The same is true, I think, of the American South. Those outside this region often have a hard time understanding the pleasures of this place. That’s kinda why folks like me have a job! 

To explain Southern culture (and probably any culture), you must understand four important things from that culture: its literature, its visual art, its food, and its music. In all these areas, the cultural output of the South is distinct from the rest of our nation — and the rest of the world. 

Oxford, Miss.,- born author William Faulkner is one example of the South's great contributions to culture.

Caption

Oxford, Miss.,-born author William Faulkner is one example of the South's great contributions to culture.

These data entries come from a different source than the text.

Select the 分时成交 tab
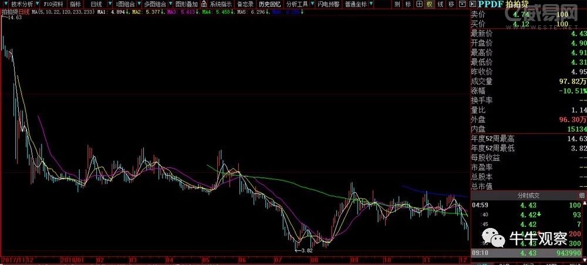Screen dimensions: 587x265 tap(528, 195)
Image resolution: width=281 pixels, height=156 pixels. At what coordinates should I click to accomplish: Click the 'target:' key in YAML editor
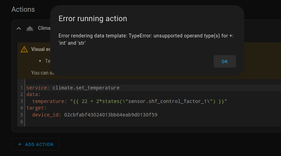pos(36,108)
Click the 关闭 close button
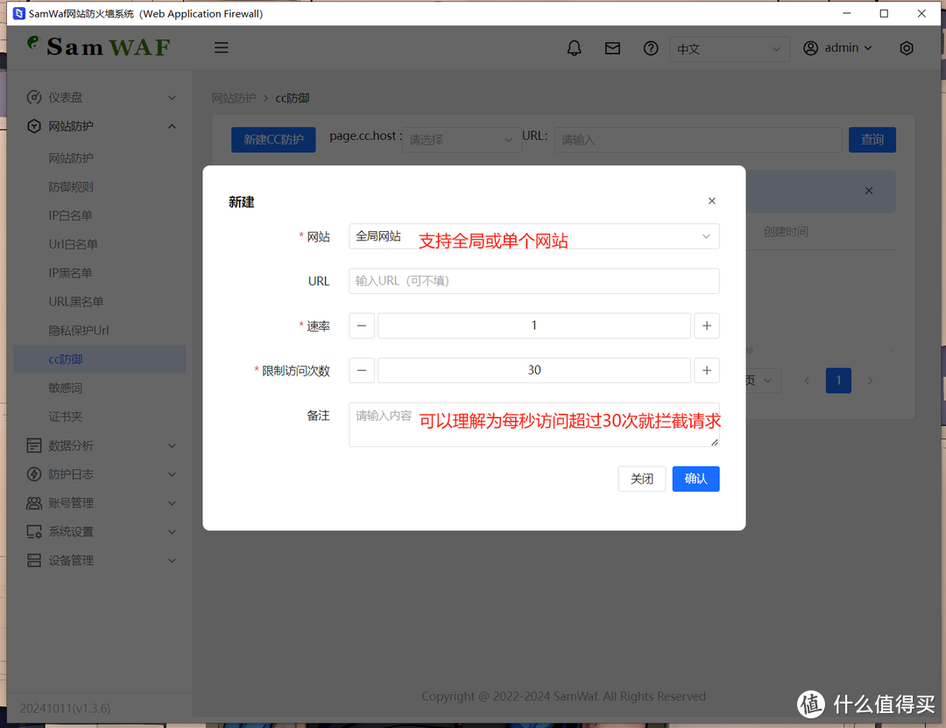 point(641,479)
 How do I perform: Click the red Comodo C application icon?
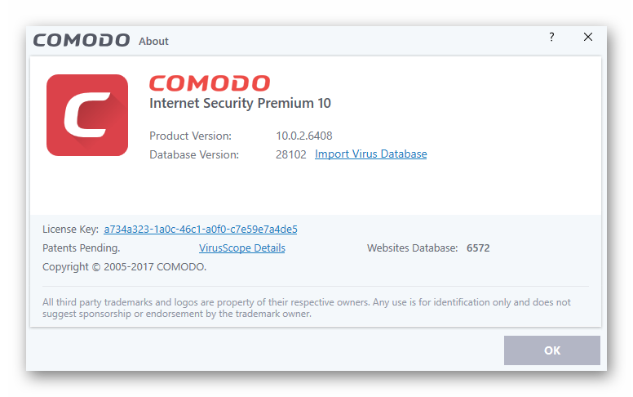coord(87,115)
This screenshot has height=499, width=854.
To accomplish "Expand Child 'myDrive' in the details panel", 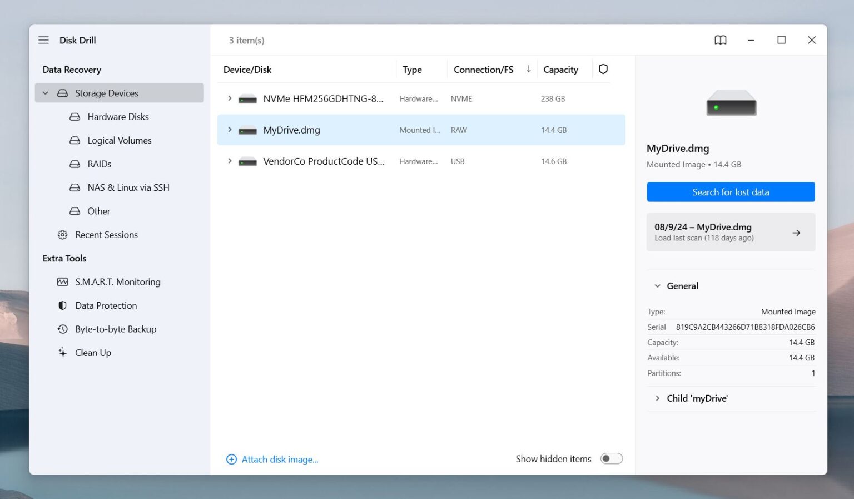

Particularly in the 20th century, in literature, our region shaped legendary writers: Welty, Hurston, Faulkner. In visual art, painters like Nellie Mae Rowe, mixed-media artists like Thornton Dial, photographers like Sally Mann. In food, you can just start with fried chicken and pound cake and go in a thousand different, distinctly Southern directions. 

 And in music, you don’t even have to name names at all. Because Southerners defined most every genre of music that came to prominence In the last century. The blues. Jazz. Gospel. Soul and R&B. Rock ’n’ roll. And in the final years of the century came the genre that would rule the global musical universe: Southern hip-hop.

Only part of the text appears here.